-------- Supplied data --------
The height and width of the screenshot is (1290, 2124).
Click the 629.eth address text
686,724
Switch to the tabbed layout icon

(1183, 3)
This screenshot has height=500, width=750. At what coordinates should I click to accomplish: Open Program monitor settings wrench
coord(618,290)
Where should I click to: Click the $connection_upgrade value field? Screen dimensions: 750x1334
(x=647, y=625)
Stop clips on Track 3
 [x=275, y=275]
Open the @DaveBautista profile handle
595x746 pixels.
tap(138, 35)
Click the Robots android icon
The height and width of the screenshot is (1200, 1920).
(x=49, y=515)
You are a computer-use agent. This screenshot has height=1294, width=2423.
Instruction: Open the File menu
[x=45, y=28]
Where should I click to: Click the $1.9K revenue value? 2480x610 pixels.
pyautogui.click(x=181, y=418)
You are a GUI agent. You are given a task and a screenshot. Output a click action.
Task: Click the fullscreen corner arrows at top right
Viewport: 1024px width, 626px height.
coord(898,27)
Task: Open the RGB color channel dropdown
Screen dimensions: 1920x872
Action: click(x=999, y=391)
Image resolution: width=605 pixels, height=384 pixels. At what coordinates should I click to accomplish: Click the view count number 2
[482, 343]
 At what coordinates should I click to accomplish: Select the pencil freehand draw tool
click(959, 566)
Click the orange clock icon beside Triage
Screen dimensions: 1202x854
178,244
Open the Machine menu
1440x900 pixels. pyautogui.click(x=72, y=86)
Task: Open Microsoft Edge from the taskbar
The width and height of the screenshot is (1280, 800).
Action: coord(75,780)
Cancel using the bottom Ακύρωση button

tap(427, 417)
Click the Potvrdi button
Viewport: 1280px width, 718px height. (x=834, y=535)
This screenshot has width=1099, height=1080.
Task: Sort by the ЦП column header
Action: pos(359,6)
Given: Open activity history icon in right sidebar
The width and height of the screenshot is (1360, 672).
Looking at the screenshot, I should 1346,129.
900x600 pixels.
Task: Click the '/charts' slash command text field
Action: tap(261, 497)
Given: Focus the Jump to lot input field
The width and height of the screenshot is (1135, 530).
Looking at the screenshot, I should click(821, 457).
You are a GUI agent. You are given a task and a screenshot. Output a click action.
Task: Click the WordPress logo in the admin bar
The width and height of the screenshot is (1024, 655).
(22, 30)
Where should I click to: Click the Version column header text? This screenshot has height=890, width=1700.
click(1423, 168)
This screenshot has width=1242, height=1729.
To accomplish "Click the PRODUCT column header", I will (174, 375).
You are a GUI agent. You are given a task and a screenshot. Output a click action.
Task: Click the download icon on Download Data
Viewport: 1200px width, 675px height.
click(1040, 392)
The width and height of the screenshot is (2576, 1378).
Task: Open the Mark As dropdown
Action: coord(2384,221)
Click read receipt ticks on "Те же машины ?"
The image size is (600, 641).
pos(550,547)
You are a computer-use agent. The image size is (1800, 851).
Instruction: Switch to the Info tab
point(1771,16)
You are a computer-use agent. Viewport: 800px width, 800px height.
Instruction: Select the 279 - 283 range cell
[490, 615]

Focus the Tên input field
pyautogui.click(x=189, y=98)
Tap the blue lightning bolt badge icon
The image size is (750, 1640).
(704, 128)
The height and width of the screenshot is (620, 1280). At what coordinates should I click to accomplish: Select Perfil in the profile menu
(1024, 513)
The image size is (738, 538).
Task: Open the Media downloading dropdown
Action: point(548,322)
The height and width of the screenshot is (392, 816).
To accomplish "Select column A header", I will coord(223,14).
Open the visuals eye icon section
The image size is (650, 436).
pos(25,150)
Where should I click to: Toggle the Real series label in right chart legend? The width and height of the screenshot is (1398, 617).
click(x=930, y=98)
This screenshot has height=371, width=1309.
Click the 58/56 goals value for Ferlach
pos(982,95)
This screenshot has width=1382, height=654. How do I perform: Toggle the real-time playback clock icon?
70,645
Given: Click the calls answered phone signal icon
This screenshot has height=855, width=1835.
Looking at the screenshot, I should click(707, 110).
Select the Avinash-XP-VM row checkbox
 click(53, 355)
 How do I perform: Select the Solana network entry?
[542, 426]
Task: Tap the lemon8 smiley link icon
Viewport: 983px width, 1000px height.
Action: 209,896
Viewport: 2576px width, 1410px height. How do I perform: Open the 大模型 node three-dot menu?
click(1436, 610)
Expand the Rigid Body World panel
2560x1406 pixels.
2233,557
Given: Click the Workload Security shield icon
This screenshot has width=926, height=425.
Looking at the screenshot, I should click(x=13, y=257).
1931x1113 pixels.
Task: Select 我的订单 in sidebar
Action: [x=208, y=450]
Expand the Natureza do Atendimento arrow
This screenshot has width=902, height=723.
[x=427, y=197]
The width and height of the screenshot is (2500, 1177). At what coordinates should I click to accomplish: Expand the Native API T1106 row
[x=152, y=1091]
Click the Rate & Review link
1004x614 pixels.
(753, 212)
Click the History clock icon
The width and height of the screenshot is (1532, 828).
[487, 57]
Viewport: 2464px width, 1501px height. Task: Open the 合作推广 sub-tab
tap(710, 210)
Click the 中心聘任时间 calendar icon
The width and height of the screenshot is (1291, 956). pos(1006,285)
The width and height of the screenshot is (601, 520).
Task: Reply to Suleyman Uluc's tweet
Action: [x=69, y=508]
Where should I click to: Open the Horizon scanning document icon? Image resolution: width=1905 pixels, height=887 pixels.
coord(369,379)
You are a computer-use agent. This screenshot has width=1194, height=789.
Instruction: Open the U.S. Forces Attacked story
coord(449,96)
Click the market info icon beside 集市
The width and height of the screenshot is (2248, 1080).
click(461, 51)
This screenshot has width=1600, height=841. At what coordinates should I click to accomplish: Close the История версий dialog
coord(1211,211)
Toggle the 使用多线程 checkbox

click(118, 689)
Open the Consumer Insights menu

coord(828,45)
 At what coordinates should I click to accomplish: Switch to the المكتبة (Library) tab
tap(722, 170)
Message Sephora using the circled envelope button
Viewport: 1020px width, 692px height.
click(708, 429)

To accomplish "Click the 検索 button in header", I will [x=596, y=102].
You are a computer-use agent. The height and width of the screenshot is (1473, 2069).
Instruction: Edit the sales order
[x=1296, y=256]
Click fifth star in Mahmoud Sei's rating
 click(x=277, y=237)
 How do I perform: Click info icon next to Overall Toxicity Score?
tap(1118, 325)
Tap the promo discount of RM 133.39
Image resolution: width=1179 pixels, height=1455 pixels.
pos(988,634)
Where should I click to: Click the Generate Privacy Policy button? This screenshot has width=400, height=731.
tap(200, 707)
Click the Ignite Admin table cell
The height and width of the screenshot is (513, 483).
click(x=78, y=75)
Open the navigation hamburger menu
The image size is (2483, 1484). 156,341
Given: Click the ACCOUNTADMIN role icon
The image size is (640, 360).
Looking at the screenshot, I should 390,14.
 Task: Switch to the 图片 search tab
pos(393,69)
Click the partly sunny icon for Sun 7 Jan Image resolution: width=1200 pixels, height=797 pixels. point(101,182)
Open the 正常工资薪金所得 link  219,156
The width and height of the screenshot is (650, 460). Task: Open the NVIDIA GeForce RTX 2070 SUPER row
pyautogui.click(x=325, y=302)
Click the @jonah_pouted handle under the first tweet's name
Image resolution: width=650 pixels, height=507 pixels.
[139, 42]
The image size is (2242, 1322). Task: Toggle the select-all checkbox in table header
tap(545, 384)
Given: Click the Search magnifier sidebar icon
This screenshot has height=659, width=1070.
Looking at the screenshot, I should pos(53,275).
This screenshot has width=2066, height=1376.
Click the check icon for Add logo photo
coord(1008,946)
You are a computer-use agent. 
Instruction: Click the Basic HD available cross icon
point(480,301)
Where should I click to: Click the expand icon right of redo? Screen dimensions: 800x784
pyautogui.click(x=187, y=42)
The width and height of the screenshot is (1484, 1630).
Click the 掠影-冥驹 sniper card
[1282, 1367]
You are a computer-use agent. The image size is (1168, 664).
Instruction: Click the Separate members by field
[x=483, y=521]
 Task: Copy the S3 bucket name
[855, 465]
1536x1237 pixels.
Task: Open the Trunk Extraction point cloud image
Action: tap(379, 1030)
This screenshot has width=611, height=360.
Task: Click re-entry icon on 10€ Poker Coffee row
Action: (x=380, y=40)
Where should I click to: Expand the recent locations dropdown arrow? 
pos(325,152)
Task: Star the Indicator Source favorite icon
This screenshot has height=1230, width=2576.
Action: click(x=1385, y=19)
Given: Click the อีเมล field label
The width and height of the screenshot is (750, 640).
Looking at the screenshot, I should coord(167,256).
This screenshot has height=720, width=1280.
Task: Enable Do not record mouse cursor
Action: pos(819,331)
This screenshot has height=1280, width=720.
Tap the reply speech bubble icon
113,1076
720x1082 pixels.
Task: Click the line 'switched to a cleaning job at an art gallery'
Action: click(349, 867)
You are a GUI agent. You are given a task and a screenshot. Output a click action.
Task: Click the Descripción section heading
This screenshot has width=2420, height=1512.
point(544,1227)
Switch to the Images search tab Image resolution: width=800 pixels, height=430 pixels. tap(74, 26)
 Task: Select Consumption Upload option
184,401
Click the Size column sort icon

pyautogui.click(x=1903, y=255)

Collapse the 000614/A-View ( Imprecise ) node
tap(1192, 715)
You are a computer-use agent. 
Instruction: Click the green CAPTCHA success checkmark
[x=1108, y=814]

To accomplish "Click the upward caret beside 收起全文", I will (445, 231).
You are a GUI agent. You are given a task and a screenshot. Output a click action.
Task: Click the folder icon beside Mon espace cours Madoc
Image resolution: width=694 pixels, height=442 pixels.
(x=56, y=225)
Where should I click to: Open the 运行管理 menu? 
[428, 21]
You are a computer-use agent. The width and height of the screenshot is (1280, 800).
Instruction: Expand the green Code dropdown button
--------
**Goal of the exercise:** Reproduce verbatim the lines of the listing from the line with "Open the visuals eye icon section" to the line with "[x=427, y=197]", both included.

**Solution:**
Open the visuals eye icon section
The image size is (650, 436).
pos(25,150)
Where should I click to: Toggle the Real series label in right chart legend? The width and height of the screenshot is (1398, 617).
click(x=930, y=98)
This screenshot has height=371, width=1309.
Click the 58/56 goals value for Ferlach
pos(982,95)
This screenshot has width=1382, height=654. How do I perform: Toggle the real-time playback clock icon?
70,645
Given: Click the calls answered phone signal icon
This screenshot has height=855, width=1835.
Looking at the screenshot, I should click(707, 110).
Select the Avinash-XP-VM row checkbox
 click(53, 355)
 How do I perform: Select the Solana network entry?
[542, 426]
Task: Tap the lemon8 smiley link icon
Viewport: 983px width, 1000px height.
Action: 209,896
Viewport: 2576px width, 1410px height. How do I perform: Open the 大模型 node three-dot menu?
click(1436, 610)
Expand the Rigid Body World panel
2560x1406 pixels.
2233,557
Given: Click the Workload Security shield icon
This screenshot has width=926, height=425.
Looking at the screenshot, I should click(x=13, y=257).
1931x1113 pixels.
Task: Select 我的订单 in sidebar
Action: [x=208, y=450]
Expand the Natureza do Atendimento arrow
This screenshot has width=902, height=723.
[x=427, y=197]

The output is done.